La guerre du Golfe a été l’occasion pour Washington d’entrer dans l’ère des coalitions ad hoc et d’imposer de fait les normes américaines tant dans l’organisation du commandement, la conception des opérations puis leur conduite, avec cependant des difficultés liées à l’interopérabilité et au manque de concertation.
La guerre du Golfe vue de Washington : les enjeux de la guerre en coalition
The Gulf War Seen from Washington: the Challenges of Coalition Warfare
The Gulf War was the opportunity for Washington to enter the era of ad hoc coalitions and in doing so to impose American standards upon them in terms of command structure and the concept and conduct of operations, never mind the difficulties arising from interoperability issues and lack of dialogue.
Dès les premiers jours suivant l’invasion du Koweït par Saddam Hussein, le 2 août 1990, la mise sur pied et le maintien d’une large coalition ont constitué l’un des principaux axes de la gestion de cette crise par l’Administration du président George H. W. Bush. Deux raisons expliquaient ce choix. Tout d’abord, la légitimation internationale de la réponse américaine nécessitait l’implication du plus grand nombre possible de partenaires, notamment arabes, mais aussi des alliés occidentaux, à commencer par la France et le Royaume-Uni, membres permanents du Conseil de sécurité de l’ONU. Ensuite, la protection des pays arabes contre une éventuelle offensive de Saddam Hussein requerrait le déploiement de forces substantielles et, par conséquent, une étroite coopération avec ces pays. L’entreprise s’est finalement soldée par un succès remarquable et, en dépit de ses spécificités, fut fondatrice à bien des égards de l’ère des opérations extérieures en coalition de la période post-guerre froide.

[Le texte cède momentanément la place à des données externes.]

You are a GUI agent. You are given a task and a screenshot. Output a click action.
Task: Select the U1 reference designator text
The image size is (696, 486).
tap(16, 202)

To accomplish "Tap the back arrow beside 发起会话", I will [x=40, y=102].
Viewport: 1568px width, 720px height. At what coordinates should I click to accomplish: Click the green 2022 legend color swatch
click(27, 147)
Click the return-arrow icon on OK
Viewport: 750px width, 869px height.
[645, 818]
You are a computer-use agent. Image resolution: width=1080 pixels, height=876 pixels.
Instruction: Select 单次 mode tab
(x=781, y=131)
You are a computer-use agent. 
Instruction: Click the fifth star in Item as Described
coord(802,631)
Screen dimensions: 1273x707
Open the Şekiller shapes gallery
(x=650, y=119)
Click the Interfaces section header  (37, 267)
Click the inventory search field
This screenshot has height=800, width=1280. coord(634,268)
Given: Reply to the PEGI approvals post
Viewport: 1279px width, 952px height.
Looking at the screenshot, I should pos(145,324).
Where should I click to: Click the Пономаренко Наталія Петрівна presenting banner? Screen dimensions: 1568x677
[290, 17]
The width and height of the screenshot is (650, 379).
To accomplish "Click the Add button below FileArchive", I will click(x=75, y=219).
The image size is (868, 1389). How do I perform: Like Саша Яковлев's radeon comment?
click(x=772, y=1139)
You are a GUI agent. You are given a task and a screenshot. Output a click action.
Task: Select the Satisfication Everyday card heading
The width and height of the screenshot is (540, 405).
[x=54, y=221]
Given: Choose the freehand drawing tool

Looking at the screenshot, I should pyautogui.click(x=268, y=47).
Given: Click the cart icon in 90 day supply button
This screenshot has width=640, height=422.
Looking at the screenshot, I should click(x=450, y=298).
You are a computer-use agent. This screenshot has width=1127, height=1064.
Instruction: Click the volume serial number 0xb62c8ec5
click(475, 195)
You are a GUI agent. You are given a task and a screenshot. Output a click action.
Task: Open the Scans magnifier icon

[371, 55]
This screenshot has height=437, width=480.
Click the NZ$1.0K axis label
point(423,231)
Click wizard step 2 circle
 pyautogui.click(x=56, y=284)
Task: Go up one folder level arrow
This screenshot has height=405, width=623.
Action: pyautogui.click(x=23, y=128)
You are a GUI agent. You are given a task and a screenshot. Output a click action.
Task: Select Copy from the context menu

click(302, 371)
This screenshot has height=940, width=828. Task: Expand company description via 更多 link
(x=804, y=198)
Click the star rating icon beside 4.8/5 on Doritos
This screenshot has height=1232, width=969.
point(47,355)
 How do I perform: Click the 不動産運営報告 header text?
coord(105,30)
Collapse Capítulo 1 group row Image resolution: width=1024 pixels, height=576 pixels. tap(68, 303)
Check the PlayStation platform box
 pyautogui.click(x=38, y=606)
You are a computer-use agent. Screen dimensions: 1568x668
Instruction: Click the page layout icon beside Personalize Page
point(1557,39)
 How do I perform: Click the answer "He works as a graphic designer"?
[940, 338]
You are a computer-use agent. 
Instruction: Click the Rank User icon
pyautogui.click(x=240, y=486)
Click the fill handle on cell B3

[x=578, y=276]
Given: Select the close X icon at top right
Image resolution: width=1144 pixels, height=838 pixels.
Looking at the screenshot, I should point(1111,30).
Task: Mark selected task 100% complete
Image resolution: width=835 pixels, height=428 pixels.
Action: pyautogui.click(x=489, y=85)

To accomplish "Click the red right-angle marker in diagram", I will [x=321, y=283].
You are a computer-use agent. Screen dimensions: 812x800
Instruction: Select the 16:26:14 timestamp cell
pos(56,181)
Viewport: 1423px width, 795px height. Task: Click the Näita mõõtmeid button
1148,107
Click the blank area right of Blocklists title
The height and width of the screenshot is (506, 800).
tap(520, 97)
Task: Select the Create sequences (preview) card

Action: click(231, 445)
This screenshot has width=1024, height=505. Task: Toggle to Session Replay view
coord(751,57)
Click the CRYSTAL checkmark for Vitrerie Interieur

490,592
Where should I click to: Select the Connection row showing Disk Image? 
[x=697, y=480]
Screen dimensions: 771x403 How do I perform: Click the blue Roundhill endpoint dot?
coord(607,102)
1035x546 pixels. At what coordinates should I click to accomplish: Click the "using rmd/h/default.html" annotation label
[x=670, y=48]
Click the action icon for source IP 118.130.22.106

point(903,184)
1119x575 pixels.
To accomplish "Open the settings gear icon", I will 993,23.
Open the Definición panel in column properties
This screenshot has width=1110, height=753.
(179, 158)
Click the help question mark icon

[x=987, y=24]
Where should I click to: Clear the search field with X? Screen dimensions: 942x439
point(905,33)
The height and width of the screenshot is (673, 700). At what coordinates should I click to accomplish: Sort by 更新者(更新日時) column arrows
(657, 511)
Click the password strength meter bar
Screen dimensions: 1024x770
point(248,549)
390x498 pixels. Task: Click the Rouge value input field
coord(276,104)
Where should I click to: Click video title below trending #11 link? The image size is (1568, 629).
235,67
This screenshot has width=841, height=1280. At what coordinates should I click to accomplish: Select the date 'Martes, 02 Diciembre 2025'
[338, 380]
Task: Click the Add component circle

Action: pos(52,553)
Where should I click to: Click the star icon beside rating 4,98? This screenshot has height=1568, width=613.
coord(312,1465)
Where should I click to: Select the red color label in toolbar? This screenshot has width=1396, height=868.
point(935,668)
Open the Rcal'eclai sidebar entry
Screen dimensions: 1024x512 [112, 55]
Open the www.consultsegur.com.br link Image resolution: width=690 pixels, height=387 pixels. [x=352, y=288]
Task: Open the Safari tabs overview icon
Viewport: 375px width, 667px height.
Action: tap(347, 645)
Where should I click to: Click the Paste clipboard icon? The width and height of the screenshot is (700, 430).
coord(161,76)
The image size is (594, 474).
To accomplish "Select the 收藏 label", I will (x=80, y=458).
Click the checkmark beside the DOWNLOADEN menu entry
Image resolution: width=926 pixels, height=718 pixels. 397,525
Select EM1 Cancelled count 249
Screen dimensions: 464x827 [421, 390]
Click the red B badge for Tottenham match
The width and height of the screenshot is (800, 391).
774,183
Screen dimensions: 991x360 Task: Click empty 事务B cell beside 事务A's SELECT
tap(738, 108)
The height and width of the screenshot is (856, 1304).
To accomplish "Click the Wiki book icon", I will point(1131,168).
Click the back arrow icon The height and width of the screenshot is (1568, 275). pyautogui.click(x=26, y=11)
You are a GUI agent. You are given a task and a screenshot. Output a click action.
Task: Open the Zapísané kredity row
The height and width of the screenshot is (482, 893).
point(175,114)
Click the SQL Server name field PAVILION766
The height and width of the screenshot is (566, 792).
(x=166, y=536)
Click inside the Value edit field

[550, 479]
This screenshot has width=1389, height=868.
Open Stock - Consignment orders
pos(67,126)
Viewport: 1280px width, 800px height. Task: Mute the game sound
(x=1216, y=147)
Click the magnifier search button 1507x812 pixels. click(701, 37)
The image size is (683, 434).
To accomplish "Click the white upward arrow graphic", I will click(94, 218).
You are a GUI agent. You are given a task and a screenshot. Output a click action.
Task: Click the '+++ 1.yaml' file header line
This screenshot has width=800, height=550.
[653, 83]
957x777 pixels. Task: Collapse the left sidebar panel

La mise sur pied et la conduite de la coalition
Les États-Unis avaient évidemment la pratique de l’Otan, mais l’exercice de montage d’une coalition revêtait un caractère totalement novateur à l’époque, quarante ans après celle de la guerre de Corée, qui servit d’ailleurs de référence chez les décideurs américains. Sur le plan militaire, il n’existait en la matière aucune « doctrine » pour mettre sur pied une telle organisation.
La priorité fut tout d’abord donnée à la coopération avec Riyad. La montée en puissance de l’opération Bouclier du Désert (Desert Shield) se traduisit par la mise sur pied de la structure de commandement dans les deux semaines suivant l’invasion du Koweït. Même si la présence militaire américaine dans la zone n’était alors pas permanente, l’affaire fut rondement menée, car les commandeurs du Central Command (CENTCOM), commandement opérationnel régional en charge de l’action américaine, créé en 1983 et basé à Tampa en Floride, considéraient l’Irak comme la menace émergente depuis quelques années déjà et avaient commencé à construire des partenariats avec des pays de la zone (1). Dans le contexte géopolitique d’alors, il n’était pas question de placer les forces saoudiennes sous commandement américain. Américains et Saoudiens convinrent donc de deux chaînes de commandement séparées : celle américaine, sous l’autorité du Commander-in- Chief Central (CINCCENT), le général Norman Schwarzkopf (2), et celle saoudienne, le Joint Force Command (JFC), sous les ordres du général Khaled Bin Sultan.